> **Instruction**
Rewrite these records, changing "coordinates" to "position" and keeping everything else the same. Leave out the pictures.

> **Dataset content**

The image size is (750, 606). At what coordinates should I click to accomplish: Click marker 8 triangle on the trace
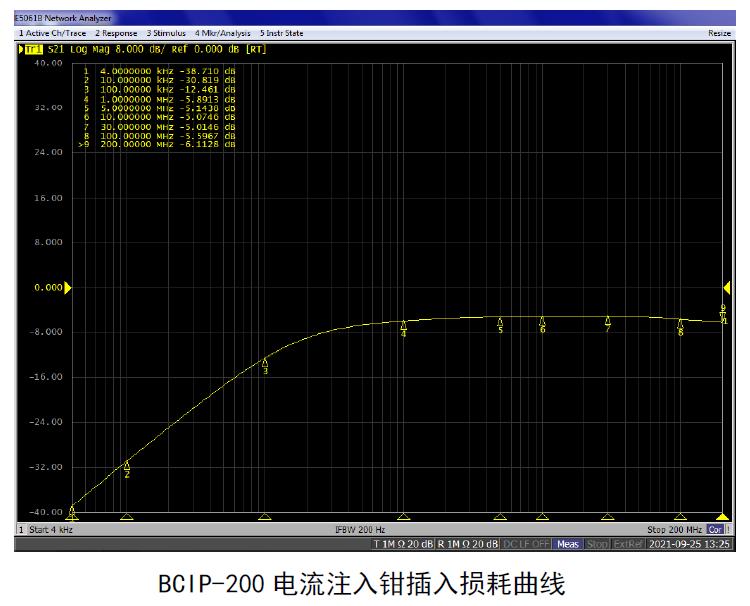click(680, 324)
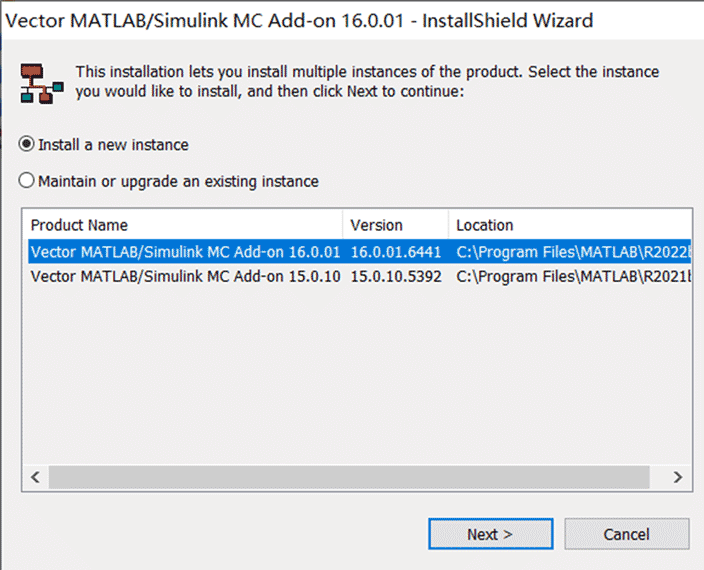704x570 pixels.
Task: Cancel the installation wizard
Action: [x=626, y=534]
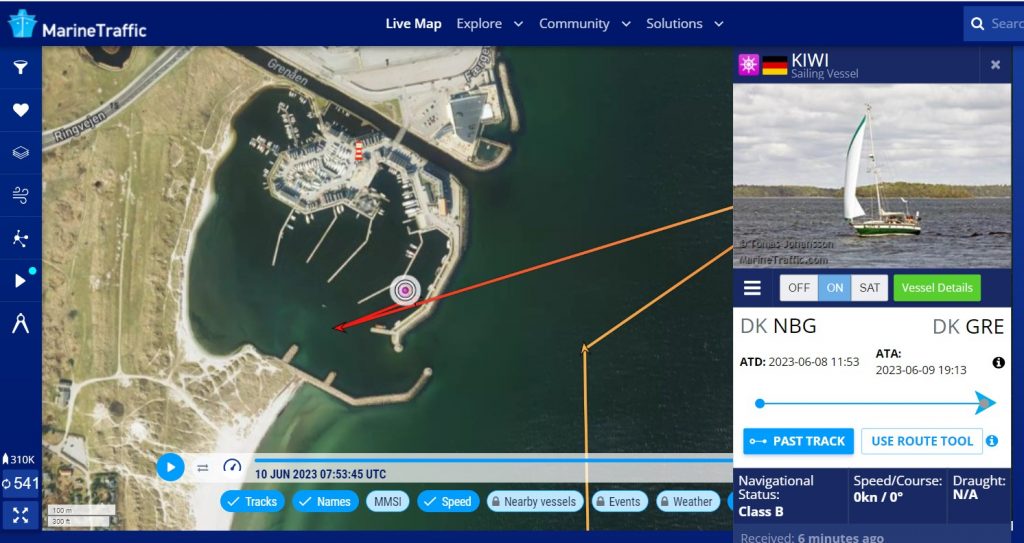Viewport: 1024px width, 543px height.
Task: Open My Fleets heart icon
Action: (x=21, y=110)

> **Answer to this task**
The image size is (750, 606). At what position should I click to accomplish: Click marker 8 triangle on the trace
click(680, 324)
704x570 pixels.
Task: Cancel the installation wizard
Action: [x=626, y=534]
Viewport: 1024px width, 543px height.
Task: Open My Fleets heart icon
Action: (x=21, y=110)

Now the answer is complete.